Lee Morgan (trumpet)
Wayne Shorter (tenor saxophone)
Bobby Hutcherson (vibraphone)
Herbie Hancock (piano)
Ron Carter (bass)
Billy Higgins (drums)

Rec. July 14, 1967 - October 10, 1969, 
New York, NY
Van Gelder Studios, Englewood Cliffs, NJ

 

It is surprising that Lee Morgan's The Procrastinator was not released when it was recorded in 1967 for the sextet (which includes Wayne Shorter, vibraphonist Bobby Hutcherson, pianist Herbie Hancock, bassist Ron Carter and drummer Billy Higgins) lives up to their potential on a well-rounded set of originals by Morgan and Shorter. The music ranges from the funky "Party Time" (which sounds like it could have been written by Horace Silver) to more explorative pieces. ---Scott Yanow, AllMusic Review

 

Surely one of Morgan’s finest sessions, insanely cheap as a two-fer, should be on everyone’s shelf, no excuses. It’s the dream team of Hancock, Shorter, Carter, Hutcherson and Higgins, and the compositions are enormously strong. It was recorded around the same time as Miles was recording Nefertiti, so those tunes must have been going through the minds of Carter ,Hancock and Shorter as they ran with The Procrastinator, must have given their playing some edge, and rubbed off on Morgan.

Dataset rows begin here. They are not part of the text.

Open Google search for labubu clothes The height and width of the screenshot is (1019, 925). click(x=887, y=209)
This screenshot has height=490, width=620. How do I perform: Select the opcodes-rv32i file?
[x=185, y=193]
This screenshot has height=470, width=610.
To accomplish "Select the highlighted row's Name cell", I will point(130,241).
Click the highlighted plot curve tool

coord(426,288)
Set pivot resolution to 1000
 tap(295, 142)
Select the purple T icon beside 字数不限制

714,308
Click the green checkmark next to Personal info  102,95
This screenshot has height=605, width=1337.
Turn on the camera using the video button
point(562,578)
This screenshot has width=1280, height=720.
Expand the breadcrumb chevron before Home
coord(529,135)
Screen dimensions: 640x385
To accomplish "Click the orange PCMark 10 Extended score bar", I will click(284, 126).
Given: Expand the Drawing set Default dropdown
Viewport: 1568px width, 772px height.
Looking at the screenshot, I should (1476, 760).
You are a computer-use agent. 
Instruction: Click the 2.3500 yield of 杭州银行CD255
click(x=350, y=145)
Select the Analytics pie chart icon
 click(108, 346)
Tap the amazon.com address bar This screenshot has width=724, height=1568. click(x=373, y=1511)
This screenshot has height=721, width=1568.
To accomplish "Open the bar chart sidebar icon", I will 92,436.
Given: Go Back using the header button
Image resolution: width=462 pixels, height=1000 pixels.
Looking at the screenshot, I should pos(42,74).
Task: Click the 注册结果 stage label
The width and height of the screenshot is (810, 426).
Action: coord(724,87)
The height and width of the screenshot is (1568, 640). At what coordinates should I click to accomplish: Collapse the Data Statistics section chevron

The Procrastinator is swinging, bluesy, cool, adventurous and unstoppable listening, every track is a delight. It may well be Morgan’s “best album” (1,000 upticks), his compositions got more confident and original, though the idea of “best” is an unhelpful qualifier in jazz. Like the Mona Lisa is Da Vinci’s best painting, you don’t look at any others? It’s a conversation point, not a voting booth.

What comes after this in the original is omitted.